DATASET RECORDS Block Start

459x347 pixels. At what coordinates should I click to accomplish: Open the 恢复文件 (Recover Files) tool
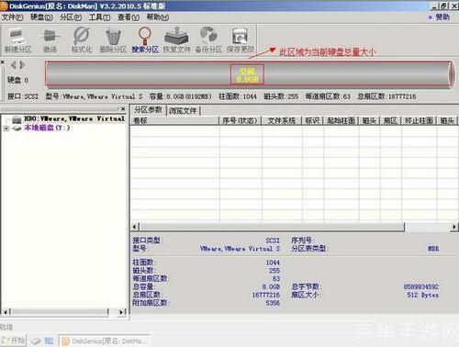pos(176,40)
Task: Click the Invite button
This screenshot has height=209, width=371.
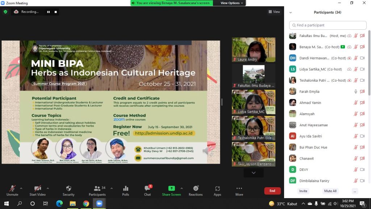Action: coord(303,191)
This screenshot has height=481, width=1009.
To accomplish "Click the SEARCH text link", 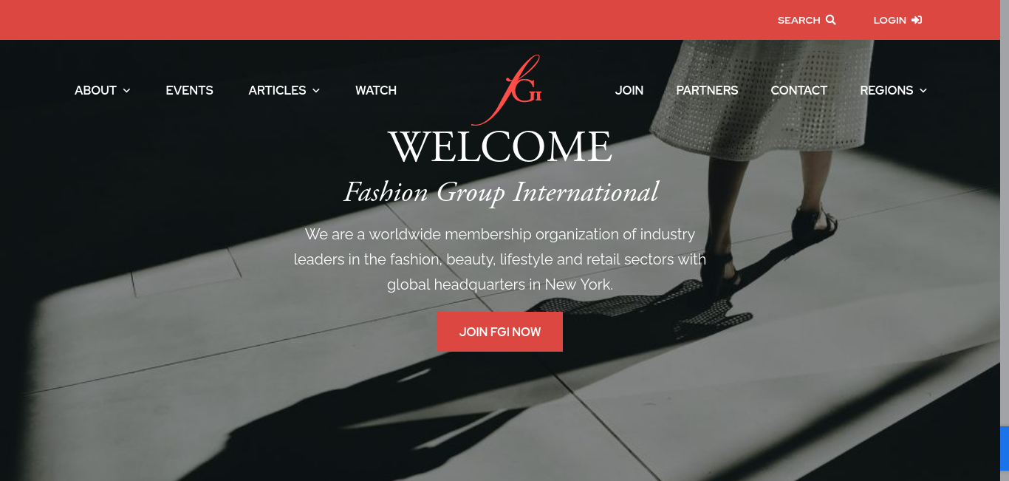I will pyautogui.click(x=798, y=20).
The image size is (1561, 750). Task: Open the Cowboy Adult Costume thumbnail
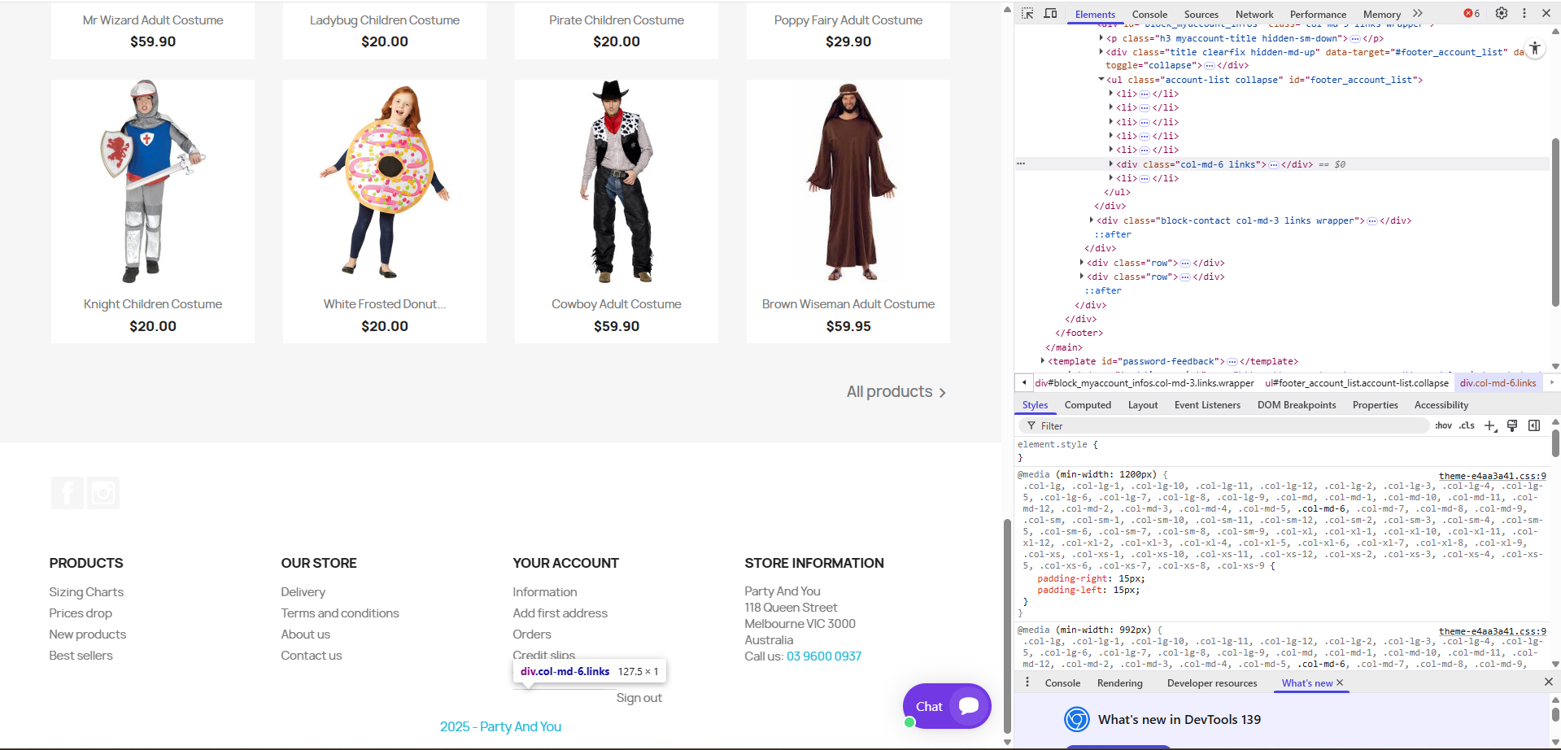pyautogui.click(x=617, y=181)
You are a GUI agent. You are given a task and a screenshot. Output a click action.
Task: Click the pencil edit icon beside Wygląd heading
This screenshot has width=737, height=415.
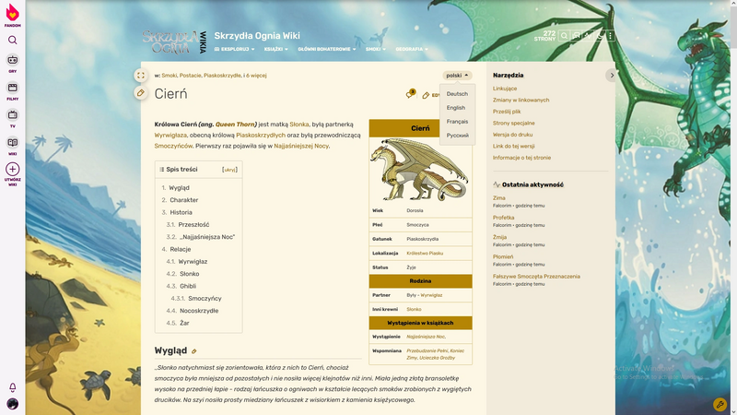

DATASET RECORDS Block End

Pictures stay out. Print the lines of the records above exactly, from the first through the one with "This screenshot has height=481, width=1009.".

* [RESULT FOR THIS EXERCISE]
459x347 pixels. At what coordinates should I click to accomplish: Open the 恢复文件 (Recover Files) tool
pos(176,40)
Task: Click the Invite button
This screenshot has height=209, width=371.
Action: coord(303,191)
This screenshot has height=481, width=1009.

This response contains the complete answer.